The study was part of OLX Philippines’ “Yesss, Yaman!” campaign that seeks to inform Filipinos of the potential moneymaking items in their homes. It launched the Yaman Checklist function on its website that allows users to identify and calculate the estimated value of their secondhand items.
“We want Filipinos to become active in selling,” said RJ David, co-founder and managing director of OLX Philippines. “We believe in decluttering our houses. Selling secondhand items is something that can improve your life—magbawas ng kalat sa bahay para umunlad ang buhay.”
The convenience of online shopping has made the medium popular the past few years. But how safe is the system? How do you guard against scammers?
Or, if you’re a seller, how can you tell the buyer is the real deal and not someone out to steal your product?
David offers a simple solution: Demand a meet-up with the seller or buyer. See the actual item and test it for any defects. That’s why, he said, OLX Philippines’ product searches work.
“In our eight-year experience, meeting the seller or buyer face-to-face prevents scams 99.5 percent of the time. We are not pushing the idea of somebody residing in Metro Manila to buy an item in Davao City.”
But if buying an item in Cebu, for instance, is inevitable, never ever send money through couriers. Scammers can easily acquire fake IDs so they can collect your money. Instead, David stressed you must deposit the payment in a bank account. The bank always has authentic records in its database.
“We never had problems about products not being shipped after the buyer made a bank deposit,” David said.
To protect yourself from a fraudulent transaction, David said it is prudent to follow the golden rule: If the price is too good to be true, it usually is too good to be true. There’s no way, for example, that a secondhand MacBook Pro will cost a mere P15,000. Listen to your gut-feel.
There’s also a feedback mechanism in the seller’s profile where buyers can check for reviews and rates. While this can also be fabricated, often larded with positive feedbacks by co-conspirators, David said OLX Philippines takes time to investigate reports of fake products on its site and take immediate action.
Bundalian added that in some cases, the buyers are the scammers. They ask for shipment of the item and never pay.
A typical private message from scammers—and this one has been copy-pasted by practically all of them—often goes like this: “Your selling price is OK with me. I want this for my late brother’s son as a surprise gift. And I want this to be sent directly to his location. I am willing to pay your asking price for the unit, and extra 4K for the shipping fee directly to him via shipping company like DHL and Airmail. So if you are OK with my offer get back to me right away. Bless.”

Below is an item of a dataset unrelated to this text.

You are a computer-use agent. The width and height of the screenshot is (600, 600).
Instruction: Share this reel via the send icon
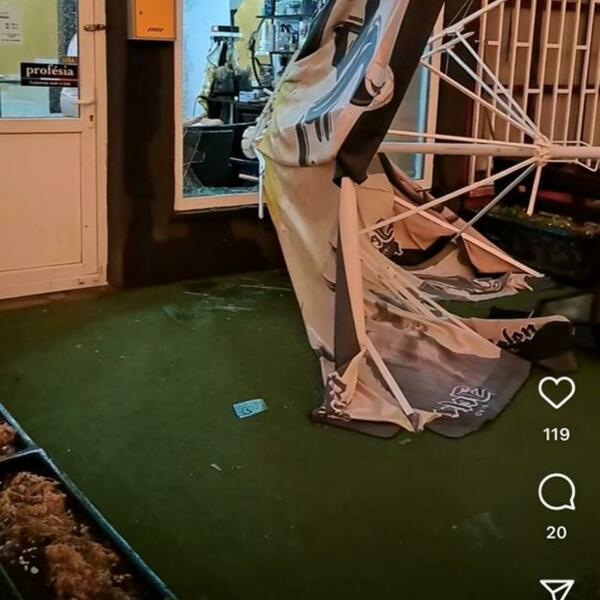[x=556, y=590]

David said, “Our system can track scam messages. We believe our system is intelligent enough to screen even private messages. But we can’t control all. Buyers must also be aware of how these scams operate.”
Formerly known as Sulit.com.ph, OLX Philippines is the result of David’s decision last March to link with the more renowned OLX brand. And, while Sulit was popular for its business-to-consumer sellers, OLX Philippines is now geared toward tapping the consumer-to-consumer market.

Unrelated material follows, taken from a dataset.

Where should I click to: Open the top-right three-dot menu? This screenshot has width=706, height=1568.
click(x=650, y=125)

The result of the change has led to a spike in online traffic. David said items sold from March to September more than doubled compared to the same period last year; while August to September this year saw 500,000 new entries for secondhand items compared to only 200,000 last year.
“Our goal is to create one million new sellers. Right now we have close to 600,000 new members,” he said.
OLX Philippines now has an app where you can buy and sell items directly from your mobile phone, available for both Android and iOS users.
Traffic to its site is 50 percent from mobile phones or tablets. He said that in two years, these will make up 90 percent of its traffic.
“We are targeting the moms and grandmothers. Just take a photo of the item from your mobile, put a title, price and a short description, and you’re done,” David said.